Once the industrialization got underway, however, there developed a counter-movement against the effusive faith of the Age of Enlightenment in reason and progress. Romanticism had been against the relentless onslaught of progress in many ways; it searched for a deeper meaning and context for life. As William Blake put it, “Improvement makes strait roads: but the crooked roads without Improvement are roads of Genius. ” Romanticism was this crooked road, not paved with asphalt, but merely a narrow clearing in the vast wilderness.

Romantic poetry was a response to the growing schism between the self and the world. It attempted to heal the breach by reuniting humanity with its natural environment. The Romantics saw nature as an organic whole and man as an integral part thereof. They deeply objected to the mechanistic and reductionist view of the world that had become so widely prevalent by their time. Keats, for instance, expressed concern about the reductionist tendencies of scientific theory. He argued that knowing how the rainbow worked would destroy its beauty and our resulting sense of wonder.

This may or may not be true, our understanding of the mechanism of things need not necessarily affect our sense of wonder adversely; it may, on the contrary, enhance it. It is difficult to determine how right or wrong was Romanticism in not embracing science, but the fact is that the Romantic Movement was in many ways a reaction to the scientific abstractions of the eighteenth century and a drive towards concrete, immediate experience. The scientific attitude of Renaissance and Enlightenment, however, influenced the literary and artistic trends of Romanticism in a more positive manner.

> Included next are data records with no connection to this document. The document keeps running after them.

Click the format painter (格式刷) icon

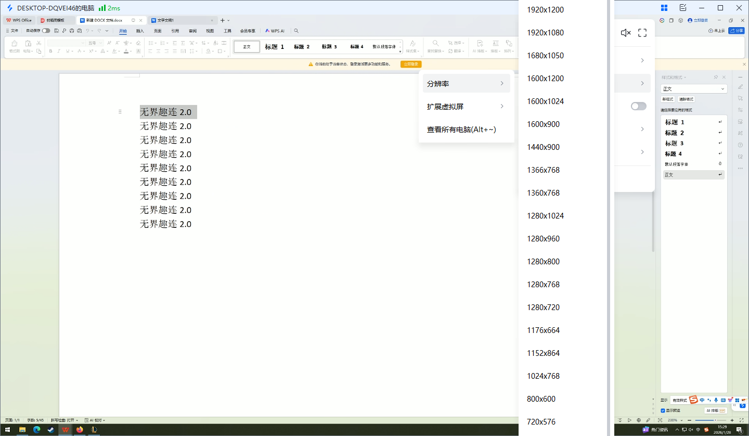(15, 44)
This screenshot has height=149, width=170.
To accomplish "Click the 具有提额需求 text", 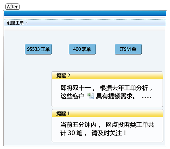I will [x=116, y=96].
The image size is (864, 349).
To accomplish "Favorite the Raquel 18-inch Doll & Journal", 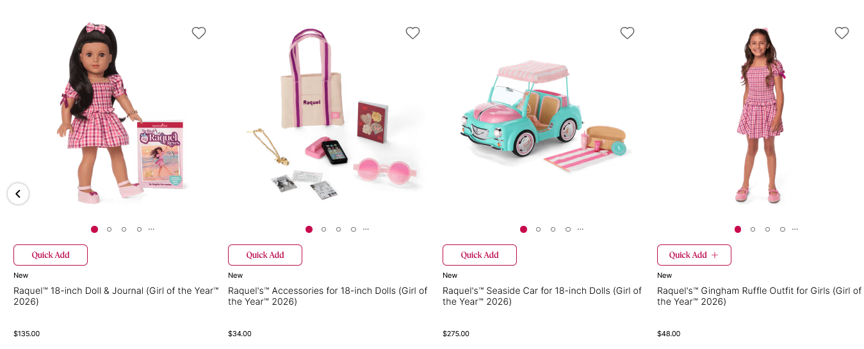I will 199,33.
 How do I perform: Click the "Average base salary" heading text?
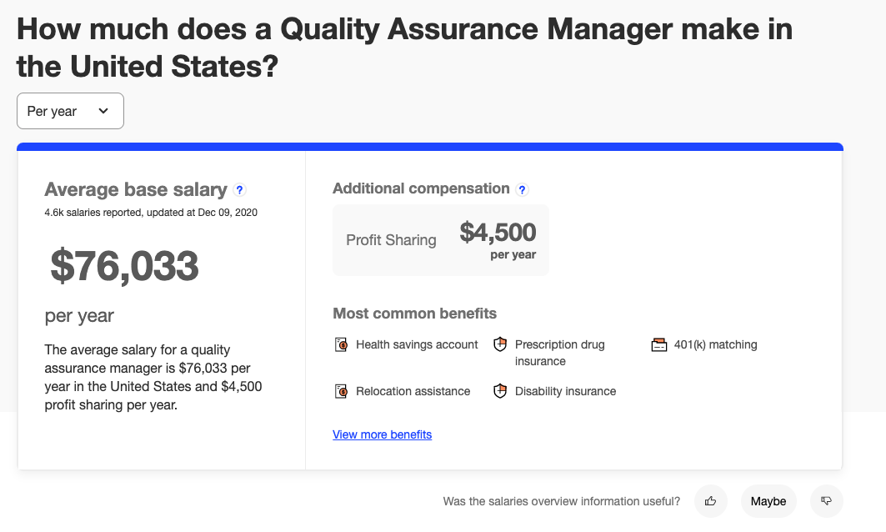coord(136,190)
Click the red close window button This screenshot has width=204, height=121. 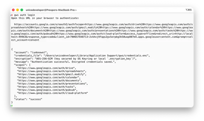coord(13,10)
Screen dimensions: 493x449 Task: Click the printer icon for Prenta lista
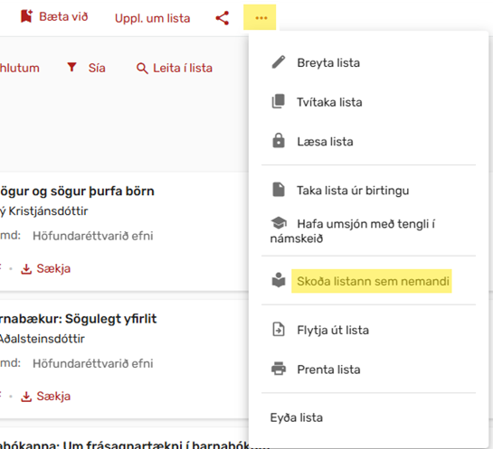(x=279, y=369)
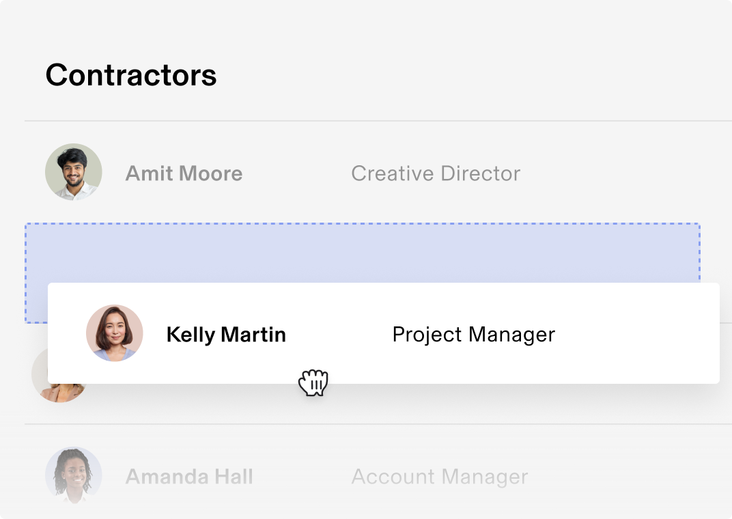This screenshot has height=519, width=732.
Task: Click the Kelly Martin name label
Action: pyautogui.click(x=227, y=334)
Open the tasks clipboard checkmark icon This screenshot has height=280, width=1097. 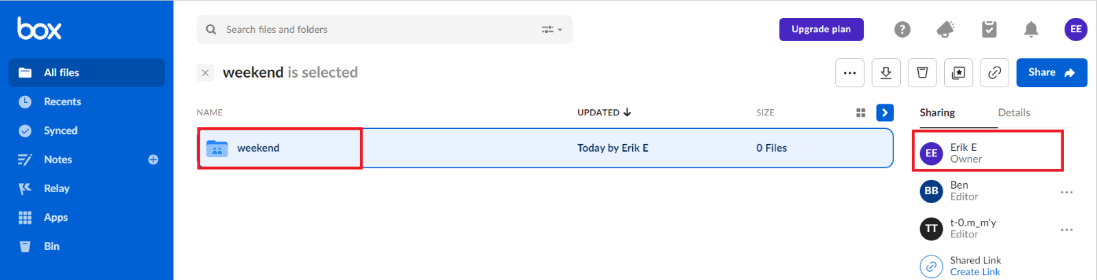pos(989,30)
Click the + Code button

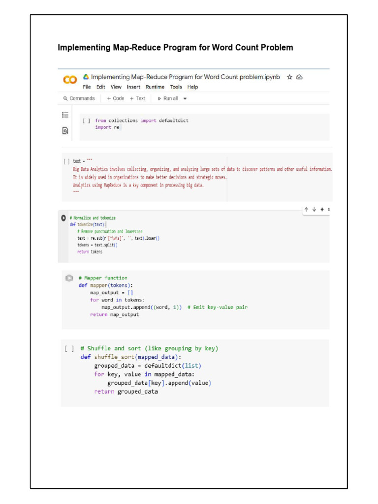pyautogui.click(x=116, y=98)
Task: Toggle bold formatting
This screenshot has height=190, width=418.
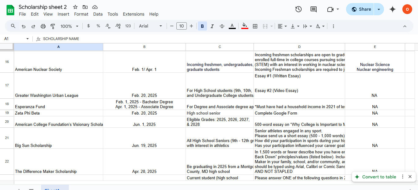Action: (x=202, y=26)

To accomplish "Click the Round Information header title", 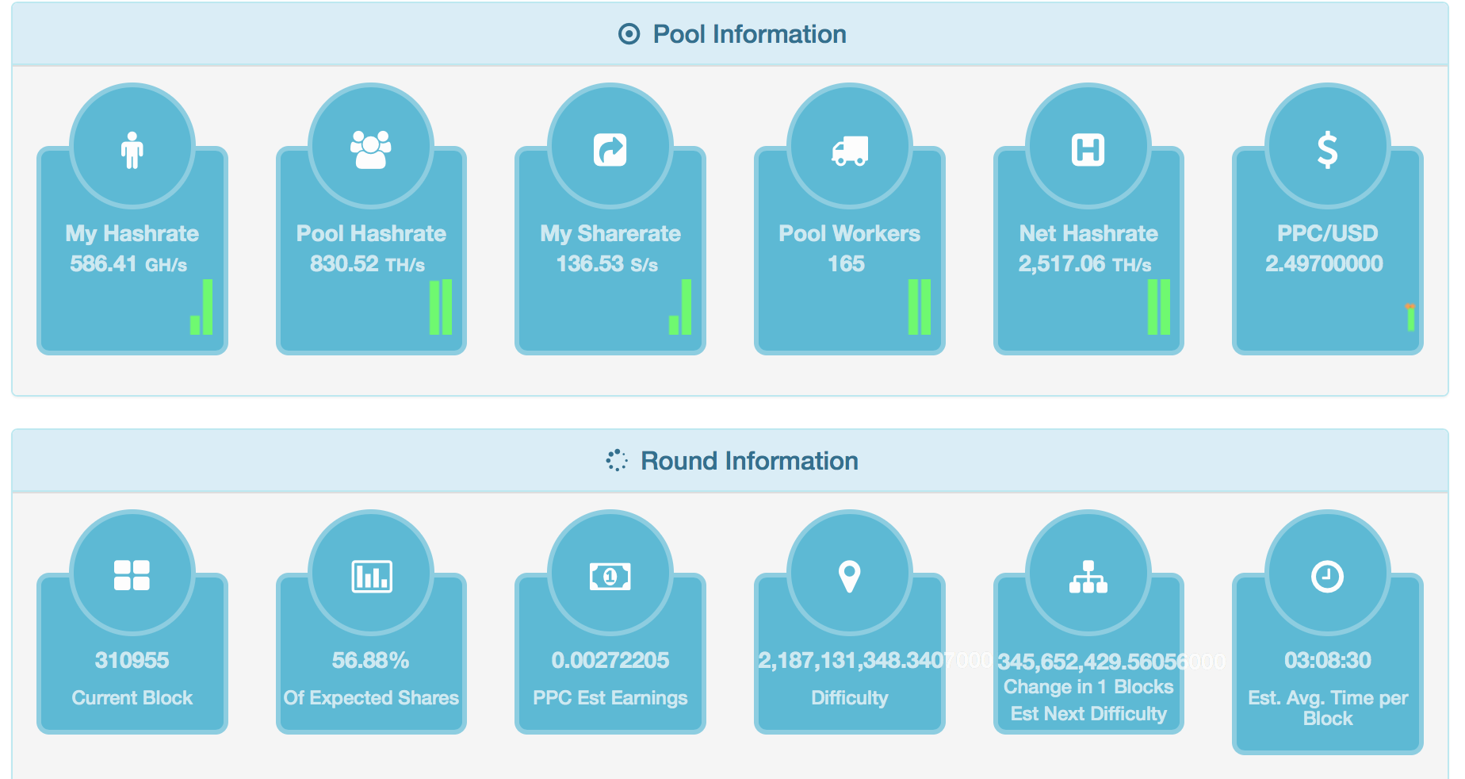I will tap(749, 461).
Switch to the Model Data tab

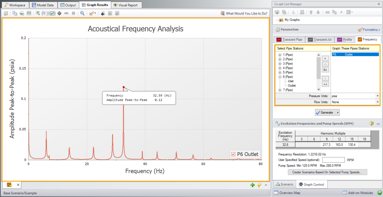pyautogui.click(x=43, y=5)
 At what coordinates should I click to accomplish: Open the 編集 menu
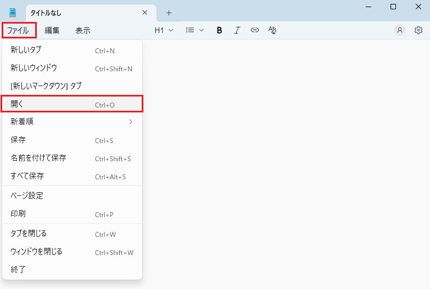pyautogui.click(x=52, y=31)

The scientific revolution caused the decline of Christianity as a commonly accepted creed on whose principles human life and society could be patterned. In this context, nature was increasingly looked upon as the basis and orientation of human existence, as providing moral tenets and happiness. The artist was conceived of as the receiver of the divine light of nature, and nature as a storehouse of truth and inspiration that the artist could draw upon. In addition, nature was also regarded as a receptacle into which the artist could pour his feelings and ideas. Man drew light from nature but also supplied a new meaning to it.